Yesterday, as we were walking away from the village for the final time, Farida raced down the dirt path to press a letter into my hand addressed to “My Dear Enny.” In it she expressed her deep affections, the kindness and joy she felt around me, and that she would never forget me. As I looked into her eyes, there was so much I wanted to tell her… about a God that absolutely adores her, a peace that never leaves, a love that never fails, and a well that never runs dry. I had tried to tell her earlier, but every time the subject was switched or something interrupted us. So here I was once again, my heart burning for this beautiful African woman and there simply wasn’t time to explain what was on my heart. My team was waiting and we were leaving for a new country in the morning. 

 

Why is it that the people you care about most are the hardest ones to tell the things that actually matter?
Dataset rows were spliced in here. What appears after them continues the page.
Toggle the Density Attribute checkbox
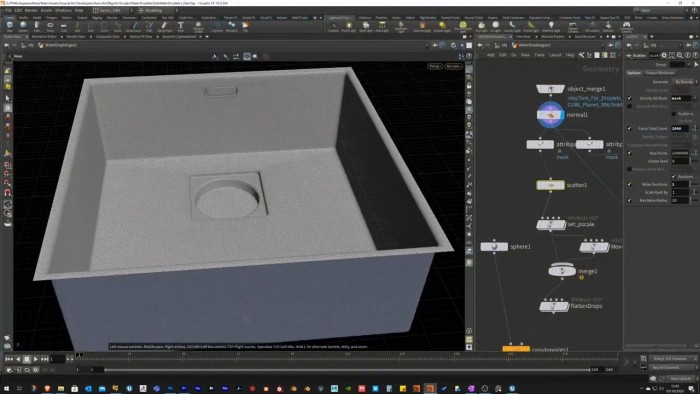The width and height of the screenshot is (700, 394). 629,98
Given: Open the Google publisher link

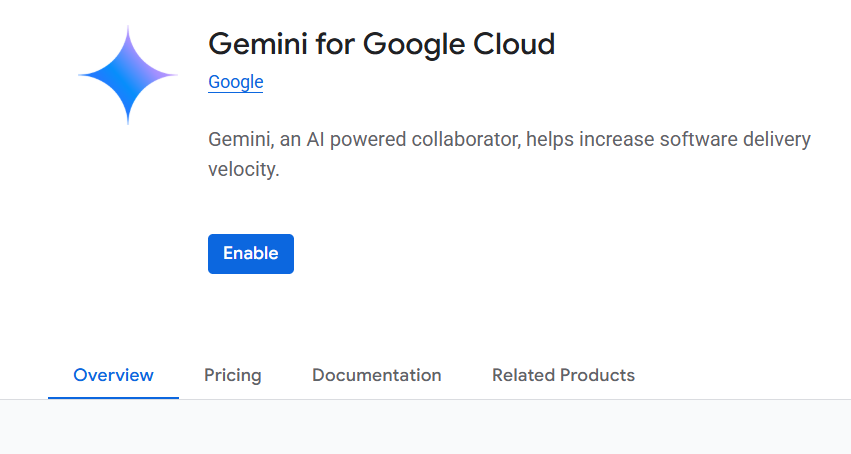Looking at the screenshot, I should (x=235, y=82).
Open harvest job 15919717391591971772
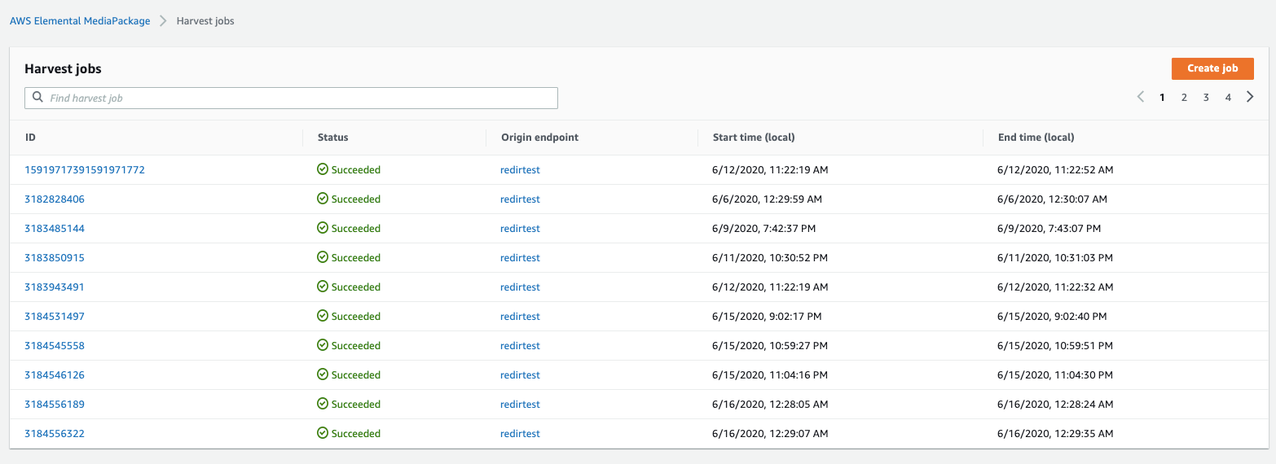1276x464 pixels. [85, 170]
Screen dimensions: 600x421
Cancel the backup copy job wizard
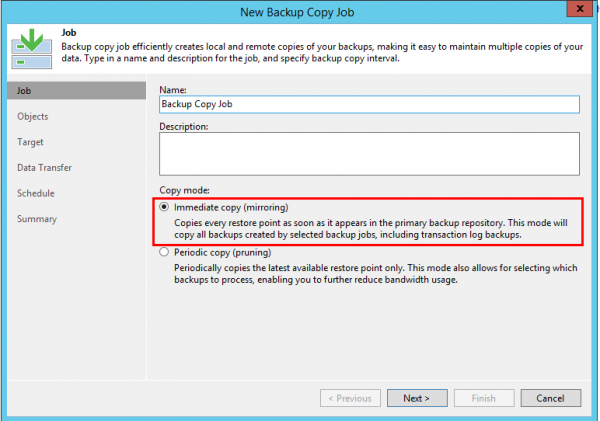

We have shared the Gospel with countless acquaintances, yet when it came to telling these dear friends of mine about Jesus, my tongue kept getting twisted. And now it’s too late, I’m driving away without ever having shared with them the truest and most vital love I know. 

 

It’s the same at home- so often I go without saying the important things to the people I love. The words that burden my heart day after day often get caught in my throat. I’ve had countless Gospel conversations with complete strangers in coffee shops and airplanes, but somehow went an entire year without ever sitting down with roommates and close friends to share the essence of who I am and what I believe. It’s not just my faith that I get chocked up on either, but also things like how much I treasure them and the radiant beauty I see in them.   

 

Time is dear.
It slips away so fast.
I’ve heard it said that if Christians really believe what they claim, they would crawl across fiery coals to tell just one soul about his opportunity to have abundant life.
It’s not that I don’t feel that urgency, because I do, but something always seems to hold me back and whisper that it’s not the right time. Most likely it’s my own lack of confidence, or fear that the very thing I’ve been trying to say for years will be rejected. Regardless of the reason, I often find myself driving away, looking back and wishing I had said something, wishing I had followed that urging in my soul. Even if I butchered what I wanted to say or if they turned away, at least they would know my heart. I wouldn’t be left still holding the words I had choked down for too long.

 

So speaking from experience, if you feel the urgency to say something important,
don’t wait.

 

Time moves swiftly, especially when you are always waiting for tomorrow. Act today because tomorrow never comes and you will only ever have right now.